Pope Francis has appointed Salt Lake City bishop and immigration-reform advocate John Wester as Sheehan's replacement.

Sheehan was installed at the 11th Archbishop of Santa Fe in September 1993 following the resignation of Archbishop Robert Sanchez, who stepped down right before the CBS News program "60 Minutes" was to broadcast a story naming several women who say they had sex with him.

Sanchez, the first Latino archbishop appointed in the United States, also came under scrutiny for failing to prevent and investigate allegations of sexual abuse of children by priests.

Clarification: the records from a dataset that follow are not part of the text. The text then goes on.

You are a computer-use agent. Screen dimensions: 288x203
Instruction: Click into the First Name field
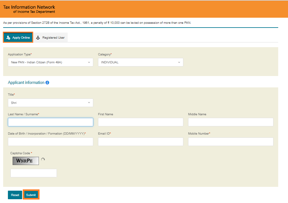(x=140, y=122)
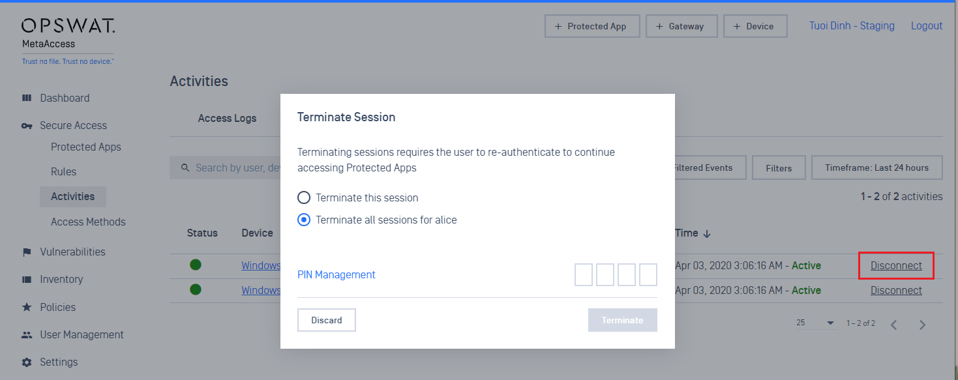
Task: Switch to the Access Logs tab
Action: pos(227,118)
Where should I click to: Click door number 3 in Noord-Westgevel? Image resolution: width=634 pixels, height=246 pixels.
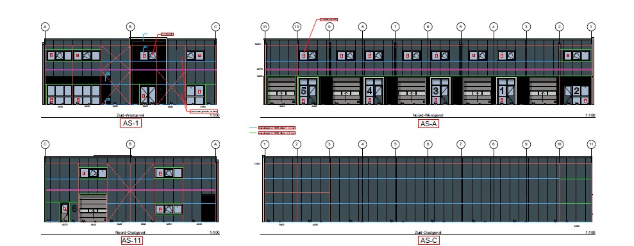click(435, 91)
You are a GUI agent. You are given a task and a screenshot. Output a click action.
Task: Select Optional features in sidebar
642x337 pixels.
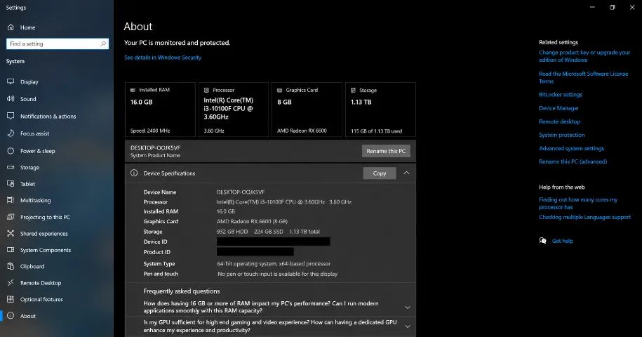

Letters later released as part of a settlement in California revealed that pedophile priests from across the country were assigned to a treatment center in northern New Mexico only to be reassigned to parishes in small Hispanic villages and American Indian Pueblos and reservations the state. Some of the priests later abused children, according to lawsuits.

When Sheehan became archbishop, he oversaw investigations years before sexual-abuse cases involving priests became a national story.

Albuquerque Attorney Brad Hall, who represents around 20 or so alleged victims of priest abuse, said he's not sure there was a zero-tolerance policy under Sheehan.

But Hall said Sheehan did have an effect. "There's no question he stopped the extent of the abuse that was occurring," Hall said.

Many victims now want the church to release more documents related to investigations that, so far, have largely remained sealed, Hall said.

Though stepping down from his post, Sheehan promised not to disappear from the scene. Sheehan said he was willing to serve as a substitute priests for those serving in rural communities so those priests could have some time off.

"I'm not going anywhere," Sheehan said. "I'll be around."